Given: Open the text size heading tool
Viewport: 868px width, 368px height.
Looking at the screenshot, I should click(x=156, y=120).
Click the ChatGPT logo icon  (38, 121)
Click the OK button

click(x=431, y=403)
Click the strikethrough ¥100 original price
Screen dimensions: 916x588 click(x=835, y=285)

* * *

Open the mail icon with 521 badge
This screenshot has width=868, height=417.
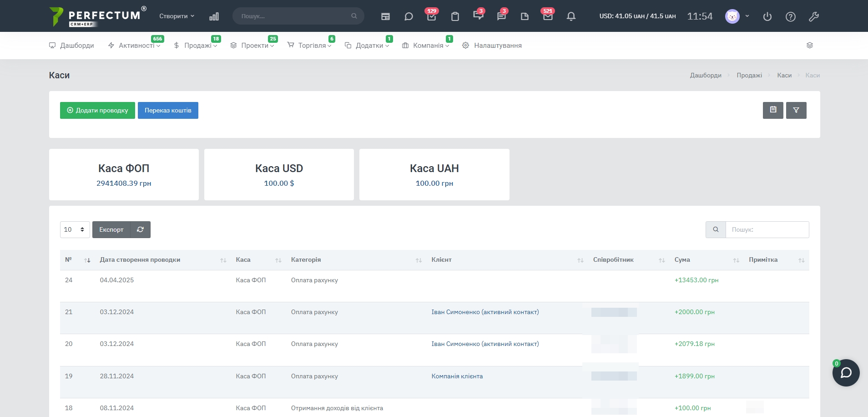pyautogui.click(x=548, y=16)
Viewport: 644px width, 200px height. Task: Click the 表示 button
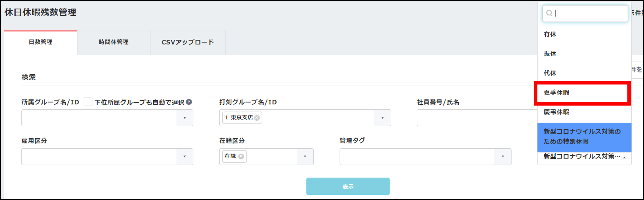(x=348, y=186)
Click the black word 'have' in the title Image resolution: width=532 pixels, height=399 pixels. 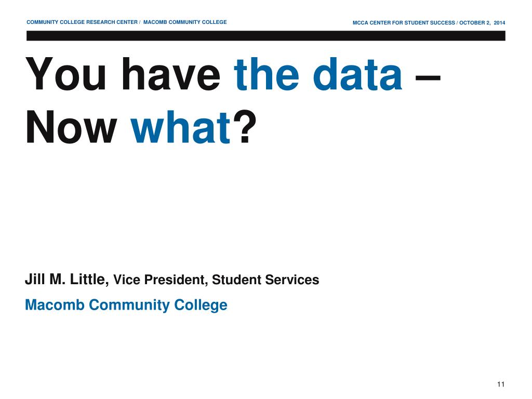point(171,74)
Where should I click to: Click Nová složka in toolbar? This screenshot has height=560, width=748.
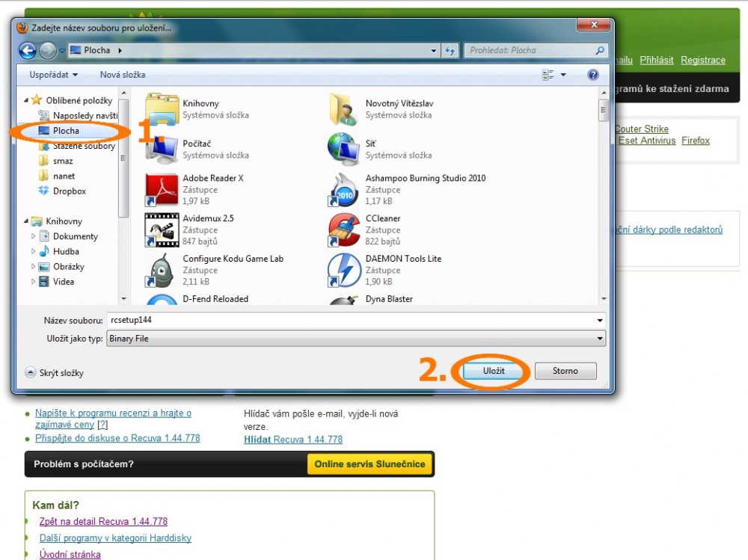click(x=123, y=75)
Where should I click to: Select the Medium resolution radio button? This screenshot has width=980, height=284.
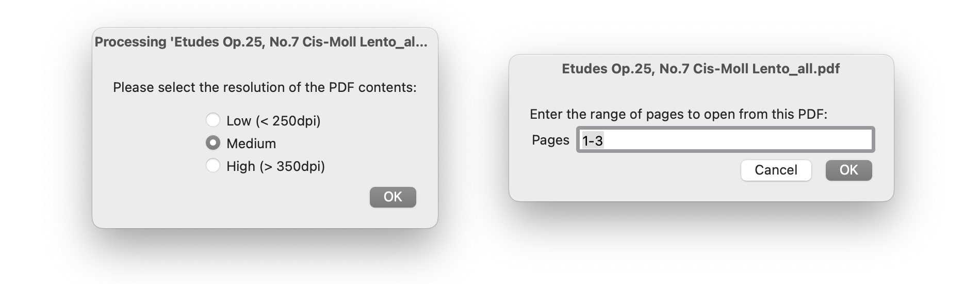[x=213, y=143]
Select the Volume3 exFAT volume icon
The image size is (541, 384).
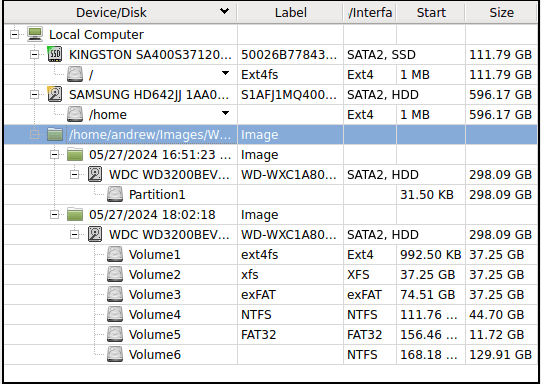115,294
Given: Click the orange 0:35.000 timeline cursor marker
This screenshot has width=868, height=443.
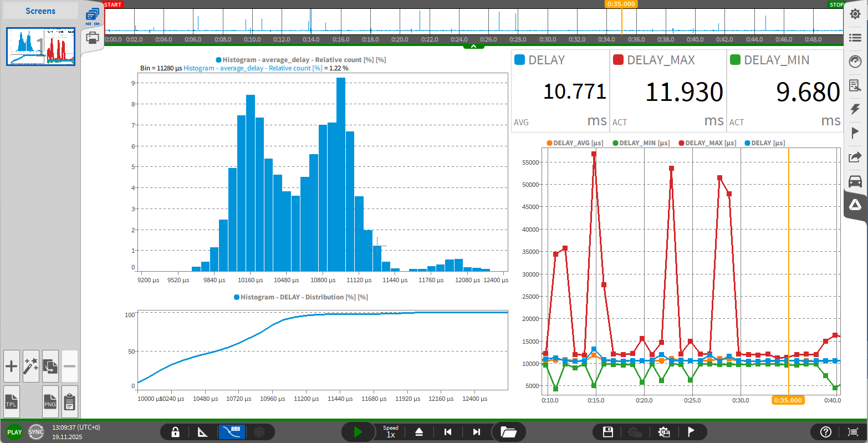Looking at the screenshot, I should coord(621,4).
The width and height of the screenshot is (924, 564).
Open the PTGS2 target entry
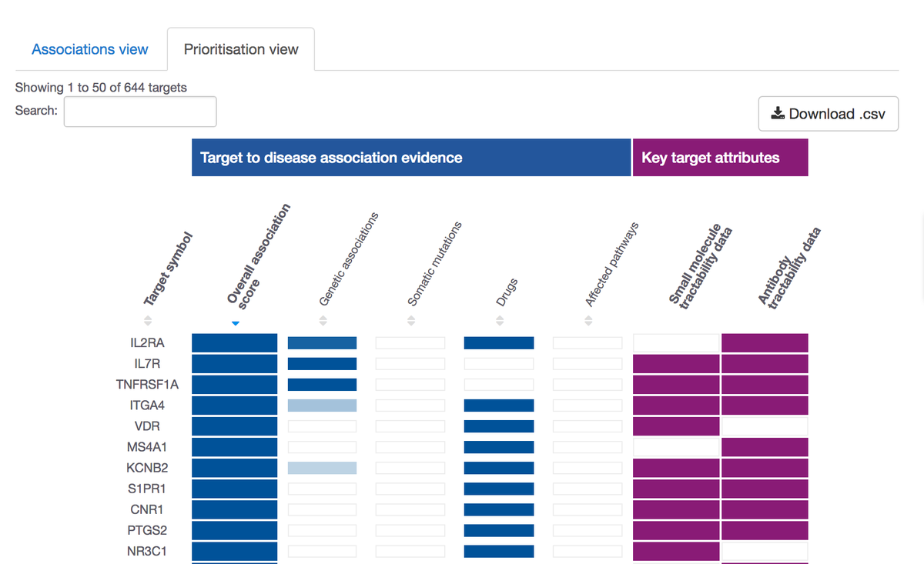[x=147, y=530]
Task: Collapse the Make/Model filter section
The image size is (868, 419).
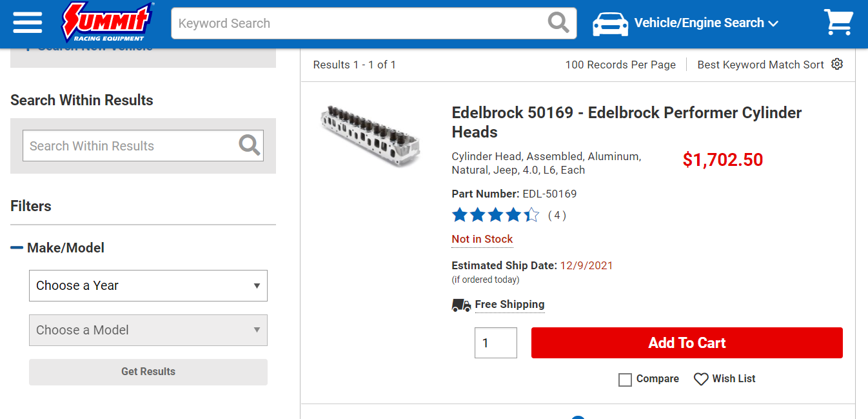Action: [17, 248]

THE PROBLEM:
Above are the records. Identify each line that contains the word "Given".

RESULT BELOW:
Given: Open the text size heading tool
Given: Click the orange 0:35.000 timeline cursor marker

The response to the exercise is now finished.